Please give the timestamp of every turn by Aaron in the transcript below.

Selected extract
_ _ _
Quentin Walston (25:54.745)
Yeah.

Quentin Walston (26:15.567)
Can you elaborate on that?

Aaron (26:20.042)
What’s, what is the shape? What is the shape of the idea? What is, like thinking kind of visually, is it like, is it, you know, is it something that like,

Quentin Walston (26:24.047)
Mmm.

Quentin Walston (26:30.863)
you

Quentin Walston (26:34.361)
Yeah, yeah.

Aaron (26:39.426)
lands kind of flat-footed, or is it something that kind of swoops in and touches down gently, or maybe just misses, like sort of artfully skids past what, or sort of artlessly skids past, you know? All of these different ways of, I don’t know, gesture for me is something that I’m really fascinated with.

Quentin Walston (26:53.347)
Yeah, I like that.

Quentin Walston (27:06.095)
That’s really interesting. It’s kind of like a macro, or I don’t want to say macro analysis, but it’s a way of analyzing without having to get lost in the actual transcription or something.

Aaron (27:17.165)
It’s a way to, because a lot of the time with all of the book learning, which of course has value, I’m not dismissing the value of it, it’s I would say a bit overemphasized. It’s a bit overemphasized to the point that it can be paralyzing for many musicians where

Quentin Walston (27:25.476)
Mm-hmm.

Quentin Walston (27:36.493)
Mm-hmm.

Quentin Walston (27:43.183)
Mm-hmm.

Aaron (27:44.352)
Their mind is so filled with ideas of right and wrong.
_ _ _
Information shown

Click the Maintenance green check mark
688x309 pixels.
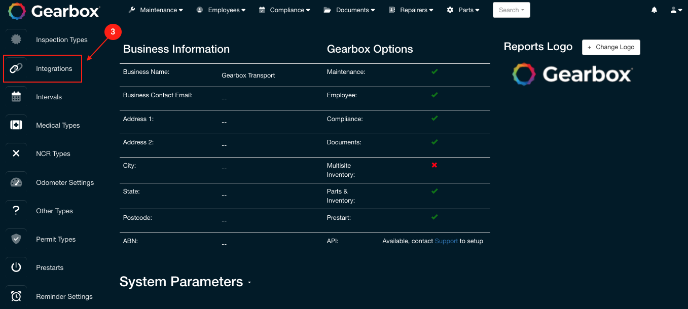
_ _ _
Complete output
26:20.042, 26:39.426, 27:17.165, 27:44.352